On Sunday afternoon, the National Baseball Hall of Fame welcomed five men who played outsized roles in the past 35 years of baseball: Ivan Rodriguez, Jeff Bagwell, Tim Raines, John Schuerholz and Bud Selig. Three great players, one deeply accomplished general manager and a commissioner who may not have been popular but certainly shaped the game.
You may feel Selig deserves blame for the Steroid Era, that Pudge had a few too many PED clouds swirling around him or that Raines’ numbers aren’t quite Hall-worthy. Those are conversations for another time. For now, on induction day, let’s simply stop to honor what these guys accomplished. We’ll go alphabetical, starting with an all-time great first baseman.
Not everyone realizes just how incredible Jeff Bagwell was. As with many players who are very good at everything and otherworldly at nothing, his greatness is sometimes obscured. But this guy hit for average and power—knocking 445 home runs and posting a .948 career OPS despite playing mostly in a pitcher’s park—got on base, stole more than 200 bags, played excellent defense and won an MVP award. Add that all up, and his 79.6 WAR (per Baseball-Reference) ranks fourth all-time among modern-era third basemen, after only Lou Gehrig, Jimmy Foxx and Albert Pujols.

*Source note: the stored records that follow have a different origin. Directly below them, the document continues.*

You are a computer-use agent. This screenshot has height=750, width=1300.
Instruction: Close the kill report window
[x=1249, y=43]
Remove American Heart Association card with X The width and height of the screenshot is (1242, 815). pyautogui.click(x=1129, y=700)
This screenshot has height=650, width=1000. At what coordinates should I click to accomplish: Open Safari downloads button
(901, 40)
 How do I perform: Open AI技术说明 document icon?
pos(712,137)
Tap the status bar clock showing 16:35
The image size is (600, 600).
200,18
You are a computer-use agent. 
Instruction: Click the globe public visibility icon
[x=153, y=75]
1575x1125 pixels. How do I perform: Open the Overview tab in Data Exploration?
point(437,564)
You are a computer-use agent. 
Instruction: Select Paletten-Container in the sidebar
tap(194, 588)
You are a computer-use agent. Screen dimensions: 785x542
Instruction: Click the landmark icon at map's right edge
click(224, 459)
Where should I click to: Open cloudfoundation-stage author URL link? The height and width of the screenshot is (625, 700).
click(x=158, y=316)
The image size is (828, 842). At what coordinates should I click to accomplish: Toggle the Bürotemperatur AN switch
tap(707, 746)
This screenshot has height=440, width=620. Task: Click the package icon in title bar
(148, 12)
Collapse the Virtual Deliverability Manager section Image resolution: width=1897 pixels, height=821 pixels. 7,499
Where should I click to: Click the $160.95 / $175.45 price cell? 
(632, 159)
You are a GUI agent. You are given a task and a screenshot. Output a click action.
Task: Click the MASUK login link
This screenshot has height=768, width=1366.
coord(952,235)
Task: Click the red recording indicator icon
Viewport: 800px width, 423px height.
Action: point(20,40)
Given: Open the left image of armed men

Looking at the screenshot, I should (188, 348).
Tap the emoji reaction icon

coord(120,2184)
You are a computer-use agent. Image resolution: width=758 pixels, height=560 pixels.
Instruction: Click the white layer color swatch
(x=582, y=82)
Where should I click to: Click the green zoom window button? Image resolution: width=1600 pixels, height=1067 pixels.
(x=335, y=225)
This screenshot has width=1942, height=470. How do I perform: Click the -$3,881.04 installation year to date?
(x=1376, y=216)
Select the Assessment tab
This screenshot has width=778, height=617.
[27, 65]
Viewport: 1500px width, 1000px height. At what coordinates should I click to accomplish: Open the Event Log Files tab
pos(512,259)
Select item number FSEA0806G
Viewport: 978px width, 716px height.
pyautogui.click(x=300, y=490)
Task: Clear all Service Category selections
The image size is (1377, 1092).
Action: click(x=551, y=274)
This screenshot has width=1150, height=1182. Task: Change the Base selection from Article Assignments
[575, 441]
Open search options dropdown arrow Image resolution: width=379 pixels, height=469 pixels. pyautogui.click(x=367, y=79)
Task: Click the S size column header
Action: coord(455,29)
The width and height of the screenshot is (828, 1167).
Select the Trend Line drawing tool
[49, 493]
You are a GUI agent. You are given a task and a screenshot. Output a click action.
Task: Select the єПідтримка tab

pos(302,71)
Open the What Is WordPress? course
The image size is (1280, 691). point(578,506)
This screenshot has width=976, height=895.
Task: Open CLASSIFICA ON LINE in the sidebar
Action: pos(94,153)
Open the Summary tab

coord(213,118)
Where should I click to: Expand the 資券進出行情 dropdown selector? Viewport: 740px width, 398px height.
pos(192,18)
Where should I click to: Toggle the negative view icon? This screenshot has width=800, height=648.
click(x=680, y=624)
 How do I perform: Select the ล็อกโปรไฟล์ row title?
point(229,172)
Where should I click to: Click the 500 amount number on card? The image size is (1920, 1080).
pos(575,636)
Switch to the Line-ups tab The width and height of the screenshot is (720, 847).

Overshadowed a bit by Rickey Henderson during his career, Tim Raines was a top-notch star in his own right. The speedy outfielder posted a career .810 OPS thanks to great plate discipline and true extra-base power. He really made his name on the base paths, swiping 808 bags with a totally insane 85 percent success rate. Hall of Fame recognition came late for this seven-time All-Star, but on Sunday he finally got what he has long deserved.
Pudge is one of the greatest defensive catchers of all time, with an arm that will always be the first thing on his highlight reel. And as anyone who pitched in the American League in the 1990s knows, the guy could also rake. He batted .296 for his career, with a .798 OPS, and his 2,844 hits ranks first all-time among backstops. He was a 14-time All-Star, a 4-time Gold Glove winner and the 1999 AL MVP. Few catchers in the game’s history have a better resume
John Schuerholz was the mastermind behind one of the most impressive dynasties in baseball history: the 1990s Atlanta Braves, who won a remarkable 14 consecutive division titles, capturing five pennants and one World Series in that time. Schuerholz traded for Greg Maddux, discovered Andruw Jones, nurtured Chipper Jones, John Smoltz and Tom Glavine and kept the Braves humming for an almost unprecedented period of time
Bud Selig’s legacy is complicated, but while we’re focusing on the positives, here are some: he ushered in interleague play and playoff expansion, avoided any work stoppages and didn’t get in the way of baseball’s booming revenues. For his notable faults, Selig steered baseball into the 21st century and left the game more healthy than it was when he found it.